Create and post content without human intervention
Say you had a blog on any topic and wanted AI (OpenAi, xAi) to automatically write or translate existing content for you and post it directly to your WordPress website.
- Add user to WordPress with Application Password
After adding a new User (or use an existing one) set an application password in WordPress (Users -> Edit User)
# RSS_AI_Wordpress
import requests
import json
import base64
from _AI_Writer import get_news_response
response = get_news_response("What are the main headlines today?")
# WordPress API endpoint
url = "https://YOURWEBSITE.com/wp-json/wp/v2/posts"
# Authentication credentials
user = "BOT"
password = "YOUR_APPLICATION_PASSWORT_MATE"
credentials = user + ':' + password
token = base64.b64encode(credentials.encode())
header = {
'Authorization': 'Basic ' + token.decode('utf-8'),
'Content-Type': 'application/json; charset=utf-8',
'Accept': 'application/json, */*',
'User-Agent': 'Python/RequestsClient'
}
# Post content to WordPress
post = {
'title': 'AI BOT - Daily News',
'content': response,
'status': 'publish',
}
# Send POST request with verify=False to debug SSL issues
response = requests.post(url, headers=header, json=post, verify=True)

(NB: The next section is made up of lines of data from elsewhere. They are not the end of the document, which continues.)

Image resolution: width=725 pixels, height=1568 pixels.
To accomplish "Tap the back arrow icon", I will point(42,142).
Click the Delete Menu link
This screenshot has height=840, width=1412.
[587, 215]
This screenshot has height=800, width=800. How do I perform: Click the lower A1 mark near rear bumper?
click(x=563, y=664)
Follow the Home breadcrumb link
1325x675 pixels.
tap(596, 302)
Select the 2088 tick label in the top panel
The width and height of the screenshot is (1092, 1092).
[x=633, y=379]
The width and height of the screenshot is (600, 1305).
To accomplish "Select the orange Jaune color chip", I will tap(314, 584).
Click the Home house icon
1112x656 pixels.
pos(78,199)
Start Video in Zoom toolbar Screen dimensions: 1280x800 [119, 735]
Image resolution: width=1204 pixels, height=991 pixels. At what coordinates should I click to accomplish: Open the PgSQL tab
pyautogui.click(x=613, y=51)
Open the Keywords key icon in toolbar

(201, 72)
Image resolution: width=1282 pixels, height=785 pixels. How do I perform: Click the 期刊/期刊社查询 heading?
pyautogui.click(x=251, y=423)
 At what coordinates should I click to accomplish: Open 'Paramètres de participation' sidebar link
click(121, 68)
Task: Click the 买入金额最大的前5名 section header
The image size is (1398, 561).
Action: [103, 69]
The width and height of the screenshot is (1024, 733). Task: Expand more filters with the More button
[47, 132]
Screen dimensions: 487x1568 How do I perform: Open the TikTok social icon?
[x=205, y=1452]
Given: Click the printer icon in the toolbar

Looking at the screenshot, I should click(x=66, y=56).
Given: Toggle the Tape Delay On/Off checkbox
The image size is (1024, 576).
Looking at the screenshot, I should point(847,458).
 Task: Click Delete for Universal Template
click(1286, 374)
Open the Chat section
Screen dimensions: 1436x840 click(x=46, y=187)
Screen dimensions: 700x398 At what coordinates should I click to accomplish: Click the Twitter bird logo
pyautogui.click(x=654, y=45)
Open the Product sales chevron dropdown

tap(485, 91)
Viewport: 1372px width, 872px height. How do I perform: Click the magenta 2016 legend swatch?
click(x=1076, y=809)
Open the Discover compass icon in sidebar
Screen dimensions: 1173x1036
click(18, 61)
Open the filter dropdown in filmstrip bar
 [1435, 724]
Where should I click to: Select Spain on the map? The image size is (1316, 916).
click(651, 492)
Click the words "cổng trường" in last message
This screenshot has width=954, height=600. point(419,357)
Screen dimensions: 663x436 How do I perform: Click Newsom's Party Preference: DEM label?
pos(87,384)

# Check if the request was successful
if response.status_code == 201: # 201 is the success code for creation
print("Post created successfully!")
#print(response.json())
else:
print(f"Error: {response.status_code}")
print(response.text)
This code posts automatically to your WordPress blog. The actual content (stored in “response”) we retrieve from a module called _AI_Writer.
2. Writing Content with Your AI Writer Bot
Our AI writer module fetches an RSS Feed (Google News in our case; bur could be any website or feed) and writes a short blog post in his own words on today’s news. This gets posted directly to our blog (see code above).
# _AI_Writer.py
import os
from openai import OpenAI
import feedparser
XAI_API_KEY = "YOUR_XAI_KEY_HERE"
client = OpenAI(
api_key=XAI_API_KEY,
base_url="https://api.x.ai/v1",
)
def chat_with_gpt(prompt):
response = client.chat.completions.create(
model = "grok-beta",
messages=[{"role": "user", "content": prompt}],
#temperature = 0.8,
)
return response.choices[0].message.content.strip()
def get_rss_feed(url):
"""Fetch and parse RSS feed from given URL"""
feed = feedparser.parse(url)
return feed
def get_feed_entries(feed, limit=10):
"""Extract entries from feed, with optional limit"""
entries = []
for entry in feed.entries[:limit]:
entries.append({
'title': entry.get('title', ''),
'link': entry.get('link', ''),
'published': entry.get('published', ''),
'summary': entry.get('summary', '')
})
return entries
def get_news_response(user_input):
"""Get AI response based on RSS feed news and user input"""
rss_url = "https://news.google.com/news/rss"
feed = get_rss_feed(rss_url)
entries = get_feed_entries(feed)
prompt = f"""Here are the latest news entries. {user_input}
{[entry['title'] + ': ' + entry['summary'] for entry in entries]}"""
return chat_with_gpt(prompt)
# Modified main block for testing
if __name__ == "__main__":
# Test the module
response = get_news_response("Please provide a brief summary")
print("Test response:", response)
Like all AI workflows this offers a plethora of use cases
You could have it fill a website with articles without ever touching said website. Or maybe translate content of one website and repost content on another.
Or maybe – if you are evil – scale this x 1000 and fill hundreds of websites with your propaganda. Unfortunately this is all too easy.